**MATERIAL PROVIDED:**

#####

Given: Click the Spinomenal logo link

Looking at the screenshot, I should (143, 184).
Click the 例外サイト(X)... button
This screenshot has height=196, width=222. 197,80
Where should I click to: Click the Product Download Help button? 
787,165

#####

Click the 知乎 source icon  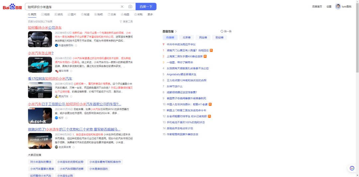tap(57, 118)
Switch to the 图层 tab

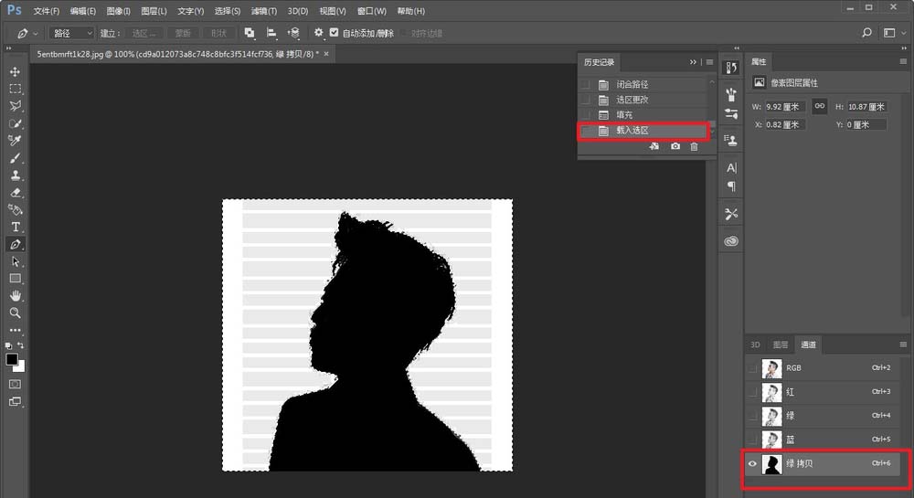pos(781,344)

#####

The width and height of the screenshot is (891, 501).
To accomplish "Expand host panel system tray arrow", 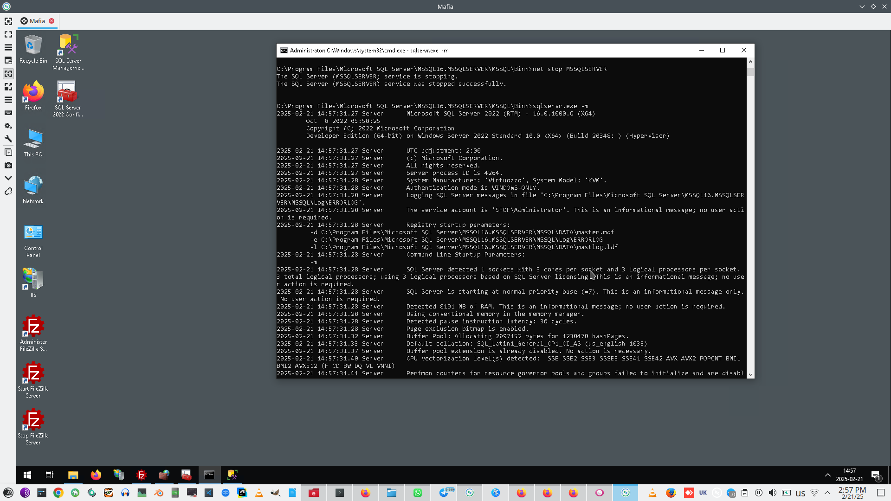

#####

**WHAT YOU SHOULD DO:**
Could you rewrite the lines from the one containing "The width and" through the one containing "host panel system", renaming "Expand" to "Open" and leaving everything else unchanged? Give only those lines, without the pictures.

**RESPONSE FOR THIS EXERCISE:**
The width and height of the screenshot is (891, 501).
To accomplish "Open host panel system tray arrow", 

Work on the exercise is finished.